**WHAT THIS TASK INVOLVES:** Reproduce exactly the lines from the one containing "Click the Settings icon in sidebar" through the last line of the data, both ends included.

§ §

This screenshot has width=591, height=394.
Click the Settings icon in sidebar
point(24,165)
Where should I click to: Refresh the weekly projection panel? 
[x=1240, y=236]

§ §

**SOLUTION:**
Click the Settings icon in sidebar
point(24,165)
Where should I click to: Refresh the weekly projection panel? 
[x=1240, y=236]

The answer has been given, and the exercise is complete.